Produzione in calo del 70% per le vongole veraci e prospettive incerte anche per il futuro: mentre la macchina governativa dei ristori ai consorzi danneggiati dal granchio blu si rimette in moto, il comparto della molluschicoltura lancia l’allarme: in gioco c’è la sopravvivenza di tutta la filiera. «La produzione media di 30mila tonnellate annue si è drasticamente ridimensionata – commenta Eraldo Rambaldi, direttore Ama, l’associazione mediterranea acquacoltori – e le previsioni sono drammatiche anche per il prossimo biennio, considerata l’assenza di seme, anch’esso vittima dei predatori».

Ad Aquafarm, la mostra-convegno internazionale sull’acquacoltura e l’industria della pesca sostenibile, organizzata da Pordenone Fiere in collaborazione con Associazione piscicoltori italiani e Ama, la preoccupazione è tangibile: intere aree dedicate alla venericoltura nell’Alto Adriatico sono state annientate dalla specie aliena invasiva. I Consorzi di Goro e Scardovari stimano perdite di almeno 120 milioni di euro solo di produzione, mentre l’impatto su tutto l’indotto è stimato in 400-500 milioni di euro. Nell’area di Scardovari la raccolta di vongole veraci (la produzione più colpita dal predatore) a dicembre è stata di 160 quintali, contro la media, negli ultimi dieci anni, di 12mila-15mila quintali. Pochi giorni fa – conferma Ligino Marchesini, il presidente – il Consorzio di pescatori afferente ha comunicato ufficialmente di aver sospeso l’attività di pesca fino a data da destinarsi. Goro lo farà a giorni.

«Oltre 3.200 pescatori tra Goro, Comacchio e Scardovari sono rimasti senza reddito – dice Massimo Genari, direttore del Consorzio pescatori di Goro – e la situazione non è migliore tra la aziende che commercializzano il prodotto, che hanno messo in cassa integrazione i propri dipendenti». La voracità del granchio blu ha scoraggiato anche le semine per le prossime produzioni, che si sono limitate al minimo, nella prospettiva di sperimentare la reazione del predatore rispetto ai vivai che, nel frattempo, sono stati installati a scopo difensivo.

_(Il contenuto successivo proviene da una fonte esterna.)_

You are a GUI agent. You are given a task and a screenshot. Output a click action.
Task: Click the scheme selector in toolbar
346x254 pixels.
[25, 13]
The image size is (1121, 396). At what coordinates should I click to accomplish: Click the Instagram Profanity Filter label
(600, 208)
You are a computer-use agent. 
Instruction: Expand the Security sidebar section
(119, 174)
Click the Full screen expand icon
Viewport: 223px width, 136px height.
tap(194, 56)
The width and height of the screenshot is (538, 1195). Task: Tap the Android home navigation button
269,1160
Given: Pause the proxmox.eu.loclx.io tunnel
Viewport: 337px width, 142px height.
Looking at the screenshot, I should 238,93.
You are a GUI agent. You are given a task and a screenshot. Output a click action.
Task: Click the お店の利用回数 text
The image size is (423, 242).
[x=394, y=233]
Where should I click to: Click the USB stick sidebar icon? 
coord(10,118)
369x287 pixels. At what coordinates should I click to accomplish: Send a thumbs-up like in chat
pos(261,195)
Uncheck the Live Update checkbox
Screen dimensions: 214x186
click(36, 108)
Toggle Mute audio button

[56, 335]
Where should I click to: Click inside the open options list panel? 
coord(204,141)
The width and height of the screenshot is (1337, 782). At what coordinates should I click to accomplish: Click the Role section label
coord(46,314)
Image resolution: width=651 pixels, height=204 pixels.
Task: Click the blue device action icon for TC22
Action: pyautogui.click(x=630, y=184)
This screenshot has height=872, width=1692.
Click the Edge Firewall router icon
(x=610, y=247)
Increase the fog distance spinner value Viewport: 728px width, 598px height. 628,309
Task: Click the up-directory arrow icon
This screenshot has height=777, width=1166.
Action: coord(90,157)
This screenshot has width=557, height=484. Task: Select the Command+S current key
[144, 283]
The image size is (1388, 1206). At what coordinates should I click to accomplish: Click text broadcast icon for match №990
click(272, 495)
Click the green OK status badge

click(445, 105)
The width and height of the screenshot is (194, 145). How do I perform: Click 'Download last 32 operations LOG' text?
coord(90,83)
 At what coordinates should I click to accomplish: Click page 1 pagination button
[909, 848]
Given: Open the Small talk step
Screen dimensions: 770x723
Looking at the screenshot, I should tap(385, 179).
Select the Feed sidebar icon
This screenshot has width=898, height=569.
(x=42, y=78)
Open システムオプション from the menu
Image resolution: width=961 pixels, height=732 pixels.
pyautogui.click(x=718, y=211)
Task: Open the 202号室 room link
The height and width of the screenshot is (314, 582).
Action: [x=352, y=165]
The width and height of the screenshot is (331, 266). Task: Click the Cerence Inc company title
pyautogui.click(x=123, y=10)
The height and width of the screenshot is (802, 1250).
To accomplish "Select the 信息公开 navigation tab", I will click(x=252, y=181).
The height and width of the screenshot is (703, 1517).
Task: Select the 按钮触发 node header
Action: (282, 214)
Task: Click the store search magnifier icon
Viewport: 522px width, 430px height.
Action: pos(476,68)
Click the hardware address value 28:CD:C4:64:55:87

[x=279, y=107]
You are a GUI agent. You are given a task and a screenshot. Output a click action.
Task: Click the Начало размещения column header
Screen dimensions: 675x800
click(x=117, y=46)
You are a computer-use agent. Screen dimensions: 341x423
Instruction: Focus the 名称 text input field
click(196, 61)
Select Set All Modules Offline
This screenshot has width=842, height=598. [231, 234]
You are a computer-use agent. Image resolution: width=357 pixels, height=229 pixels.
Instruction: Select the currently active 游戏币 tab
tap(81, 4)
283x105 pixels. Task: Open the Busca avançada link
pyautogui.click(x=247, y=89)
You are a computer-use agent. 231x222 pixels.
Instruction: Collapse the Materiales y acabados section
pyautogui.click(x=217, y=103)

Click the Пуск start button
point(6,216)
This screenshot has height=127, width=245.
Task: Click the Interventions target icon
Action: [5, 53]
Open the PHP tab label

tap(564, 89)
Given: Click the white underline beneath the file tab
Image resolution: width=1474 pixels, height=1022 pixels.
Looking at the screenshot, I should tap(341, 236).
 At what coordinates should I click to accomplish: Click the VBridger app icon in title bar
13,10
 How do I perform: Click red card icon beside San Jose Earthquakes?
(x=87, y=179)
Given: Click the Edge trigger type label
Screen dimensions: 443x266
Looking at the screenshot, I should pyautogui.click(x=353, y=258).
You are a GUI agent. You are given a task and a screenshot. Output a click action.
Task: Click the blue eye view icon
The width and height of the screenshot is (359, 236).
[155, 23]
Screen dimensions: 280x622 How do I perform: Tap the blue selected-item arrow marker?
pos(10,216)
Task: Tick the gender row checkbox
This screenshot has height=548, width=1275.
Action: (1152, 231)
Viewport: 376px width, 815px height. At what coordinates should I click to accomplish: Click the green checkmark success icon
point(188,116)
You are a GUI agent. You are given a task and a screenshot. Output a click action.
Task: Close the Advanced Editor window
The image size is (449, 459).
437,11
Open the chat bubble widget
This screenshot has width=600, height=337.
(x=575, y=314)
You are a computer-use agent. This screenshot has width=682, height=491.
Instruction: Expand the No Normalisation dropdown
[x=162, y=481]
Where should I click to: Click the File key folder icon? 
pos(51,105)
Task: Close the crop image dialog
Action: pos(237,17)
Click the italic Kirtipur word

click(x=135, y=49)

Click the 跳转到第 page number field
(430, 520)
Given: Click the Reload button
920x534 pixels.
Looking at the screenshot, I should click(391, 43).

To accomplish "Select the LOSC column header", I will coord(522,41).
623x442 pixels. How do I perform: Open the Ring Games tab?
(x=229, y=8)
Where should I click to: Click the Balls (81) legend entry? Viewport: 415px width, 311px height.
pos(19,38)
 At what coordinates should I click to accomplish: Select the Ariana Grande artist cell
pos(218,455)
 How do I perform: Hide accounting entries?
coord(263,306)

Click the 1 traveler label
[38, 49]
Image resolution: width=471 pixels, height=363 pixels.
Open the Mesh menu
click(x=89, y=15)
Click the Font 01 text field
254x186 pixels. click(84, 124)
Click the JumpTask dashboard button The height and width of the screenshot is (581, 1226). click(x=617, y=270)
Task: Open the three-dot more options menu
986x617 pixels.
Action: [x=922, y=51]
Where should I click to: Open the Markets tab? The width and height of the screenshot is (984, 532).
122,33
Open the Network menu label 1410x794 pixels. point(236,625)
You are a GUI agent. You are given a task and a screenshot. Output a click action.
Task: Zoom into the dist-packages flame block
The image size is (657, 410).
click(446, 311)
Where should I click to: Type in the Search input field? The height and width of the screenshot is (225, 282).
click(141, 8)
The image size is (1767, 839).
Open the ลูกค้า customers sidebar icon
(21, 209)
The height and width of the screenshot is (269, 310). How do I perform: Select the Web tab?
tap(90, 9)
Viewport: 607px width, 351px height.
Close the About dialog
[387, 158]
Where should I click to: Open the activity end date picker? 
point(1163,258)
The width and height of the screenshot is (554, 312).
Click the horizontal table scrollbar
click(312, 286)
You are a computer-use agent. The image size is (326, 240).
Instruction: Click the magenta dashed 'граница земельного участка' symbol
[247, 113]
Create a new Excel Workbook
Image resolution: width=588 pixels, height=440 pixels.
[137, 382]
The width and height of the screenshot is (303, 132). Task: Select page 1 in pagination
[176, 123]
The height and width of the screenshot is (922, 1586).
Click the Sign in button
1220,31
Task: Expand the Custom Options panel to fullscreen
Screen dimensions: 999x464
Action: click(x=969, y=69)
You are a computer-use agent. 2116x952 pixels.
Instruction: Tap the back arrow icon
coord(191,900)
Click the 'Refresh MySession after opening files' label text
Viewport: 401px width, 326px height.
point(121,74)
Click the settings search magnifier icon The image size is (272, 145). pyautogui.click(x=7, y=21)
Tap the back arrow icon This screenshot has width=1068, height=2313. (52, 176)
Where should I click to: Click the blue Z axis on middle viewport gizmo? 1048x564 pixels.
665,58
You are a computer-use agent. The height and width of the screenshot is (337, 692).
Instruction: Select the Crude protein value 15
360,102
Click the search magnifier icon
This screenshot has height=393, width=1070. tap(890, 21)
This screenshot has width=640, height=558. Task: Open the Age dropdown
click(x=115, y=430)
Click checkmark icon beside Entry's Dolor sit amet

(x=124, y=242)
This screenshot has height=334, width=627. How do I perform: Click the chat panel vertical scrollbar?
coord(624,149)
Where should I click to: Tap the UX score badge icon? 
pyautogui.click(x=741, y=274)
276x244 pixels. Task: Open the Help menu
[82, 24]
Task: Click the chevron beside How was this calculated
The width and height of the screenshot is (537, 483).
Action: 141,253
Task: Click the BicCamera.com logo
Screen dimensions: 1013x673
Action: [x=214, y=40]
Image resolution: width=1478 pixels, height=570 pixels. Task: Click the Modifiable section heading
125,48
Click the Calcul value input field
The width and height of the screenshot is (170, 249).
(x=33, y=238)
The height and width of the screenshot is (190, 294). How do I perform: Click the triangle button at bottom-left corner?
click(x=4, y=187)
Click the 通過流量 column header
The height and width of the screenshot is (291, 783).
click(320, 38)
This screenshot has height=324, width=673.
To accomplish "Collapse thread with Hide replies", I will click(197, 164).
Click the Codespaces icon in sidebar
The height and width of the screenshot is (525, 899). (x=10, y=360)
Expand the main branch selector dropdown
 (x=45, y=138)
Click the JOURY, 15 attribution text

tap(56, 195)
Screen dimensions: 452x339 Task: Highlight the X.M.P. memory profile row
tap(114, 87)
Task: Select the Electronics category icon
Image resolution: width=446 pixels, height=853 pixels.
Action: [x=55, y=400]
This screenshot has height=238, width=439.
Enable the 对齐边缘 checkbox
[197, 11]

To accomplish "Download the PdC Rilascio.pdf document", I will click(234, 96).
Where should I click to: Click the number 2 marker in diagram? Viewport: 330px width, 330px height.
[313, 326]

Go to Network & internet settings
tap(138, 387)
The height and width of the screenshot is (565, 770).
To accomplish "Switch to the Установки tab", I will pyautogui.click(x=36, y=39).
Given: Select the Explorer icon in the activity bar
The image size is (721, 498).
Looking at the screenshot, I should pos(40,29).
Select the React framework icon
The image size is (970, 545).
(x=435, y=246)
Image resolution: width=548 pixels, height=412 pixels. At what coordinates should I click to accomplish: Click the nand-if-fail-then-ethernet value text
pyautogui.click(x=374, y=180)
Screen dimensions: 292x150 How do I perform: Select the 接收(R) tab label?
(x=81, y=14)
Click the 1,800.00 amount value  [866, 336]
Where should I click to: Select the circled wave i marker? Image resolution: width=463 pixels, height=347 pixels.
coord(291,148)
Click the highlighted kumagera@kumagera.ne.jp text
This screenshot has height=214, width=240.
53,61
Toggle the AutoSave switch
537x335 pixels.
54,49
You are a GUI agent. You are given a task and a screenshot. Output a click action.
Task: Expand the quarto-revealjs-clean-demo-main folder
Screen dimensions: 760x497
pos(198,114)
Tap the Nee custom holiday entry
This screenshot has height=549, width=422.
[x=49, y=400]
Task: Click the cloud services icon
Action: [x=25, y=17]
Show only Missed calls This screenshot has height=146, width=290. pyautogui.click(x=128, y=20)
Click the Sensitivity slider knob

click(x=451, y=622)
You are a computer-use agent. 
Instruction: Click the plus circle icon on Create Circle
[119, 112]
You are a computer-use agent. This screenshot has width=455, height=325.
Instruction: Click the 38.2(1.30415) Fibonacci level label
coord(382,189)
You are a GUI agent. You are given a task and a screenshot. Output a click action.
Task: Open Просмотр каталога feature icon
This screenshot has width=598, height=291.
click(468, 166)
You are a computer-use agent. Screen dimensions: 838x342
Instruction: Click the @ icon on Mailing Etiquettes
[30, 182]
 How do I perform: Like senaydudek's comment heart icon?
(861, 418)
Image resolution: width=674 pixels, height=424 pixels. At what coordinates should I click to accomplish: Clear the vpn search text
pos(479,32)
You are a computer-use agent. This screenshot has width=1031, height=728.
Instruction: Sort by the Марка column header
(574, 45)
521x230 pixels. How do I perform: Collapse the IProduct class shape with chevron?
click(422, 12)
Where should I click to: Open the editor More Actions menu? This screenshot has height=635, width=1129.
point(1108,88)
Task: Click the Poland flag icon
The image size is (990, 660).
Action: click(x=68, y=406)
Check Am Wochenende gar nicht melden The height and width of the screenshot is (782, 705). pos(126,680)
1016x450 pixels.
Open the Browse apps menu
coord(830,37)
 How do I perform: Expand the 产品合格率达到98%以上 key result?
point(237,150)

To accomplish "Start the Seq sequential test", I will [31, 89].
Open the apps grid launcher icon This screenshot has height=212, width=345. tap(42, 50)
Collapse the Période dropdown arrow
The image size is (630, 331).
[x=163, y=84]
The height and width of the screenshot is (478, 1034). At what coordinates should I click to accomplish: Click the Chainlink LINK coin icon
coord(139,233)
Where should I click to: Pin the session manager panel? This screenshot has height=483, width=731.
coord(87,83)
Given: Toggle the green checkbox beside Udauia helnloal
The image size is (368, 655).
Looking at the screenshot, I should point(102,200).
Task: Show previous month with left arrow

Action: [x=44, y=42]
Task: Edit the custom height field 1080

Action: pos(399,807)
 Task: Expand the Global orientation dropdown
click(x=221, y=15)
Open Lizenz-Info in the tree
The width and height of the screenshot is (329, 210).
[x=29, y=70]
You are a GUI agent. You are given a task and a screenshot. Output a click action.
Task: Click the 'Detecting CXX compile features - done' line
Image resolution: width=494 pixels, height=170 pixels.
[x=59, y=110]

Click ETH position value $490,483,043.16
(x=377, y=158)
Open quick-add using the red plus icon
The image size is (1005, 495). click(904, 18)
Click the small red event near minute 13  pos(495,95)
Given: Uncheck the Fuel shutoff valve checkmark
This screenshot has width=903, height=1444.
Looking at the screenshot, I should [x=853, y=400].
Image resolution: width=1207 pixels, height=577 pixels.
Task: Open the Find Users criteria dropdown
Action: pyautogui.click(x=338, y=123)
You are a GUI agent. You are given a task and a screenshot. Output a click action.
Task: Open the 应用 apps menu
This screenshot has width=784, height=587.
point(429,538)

Non convince neanche quello storytelling che ha imperversato lo scorso anno, che vedrebbe nel granchio blu in una opportunità: secondo studi presentati dall’Università di Palermo solo il 20% della polpa sarebbe edibile, a fronte di una raccolta – che avviene a mano – estremamente dispendiosa della polpa, tant’è che due tra i trasformatori più rappresentativi del comparto avrebbero rinunciato. E i consorzi insistono nel chiedere al ministero dell’Agricoltura di attivarsi con il Governo per lo stato di emergenza.

Diversamente l’opportunità di business, su piccola scala, è stata intercettata da chi, coraggiosamente, è partito da zero. È il caso di Blueat, start up tutta la femminile, che dal nulla ha messo in piedi una linea di trasformazione specializzata sulla polpa del carapace, attraverso la costituzione di micro filiere nate da accordi con le cooperative dei pescatori, i gestori dei mercati di pesce, le aziende locali di trasformazione e conserviere. «Nel 2023 – commenta la pr manager, Alice Pari – abbiamo acquistato dalla piccola pesca adriatica circa 162 tonnellate di granchio blu, contribuendo al prelievo sostenibile di circa 1,6 milioni di esemplari». L’azienda ha già finalizzato rapporti commerciali con due clienti Usa e due coreani, è presente in Italia nei supermercati Italmark e Pam e debutterà entro la primavera in Coop con polpette, sughi e maionese a base di granchio blu. Il sogno, rivela Alice Pari, è quello di portare sul mercato un packaging a base di bioplastiche compostabili derivate dagli scarti del granchio. «Ci stiamo lavorando» dice.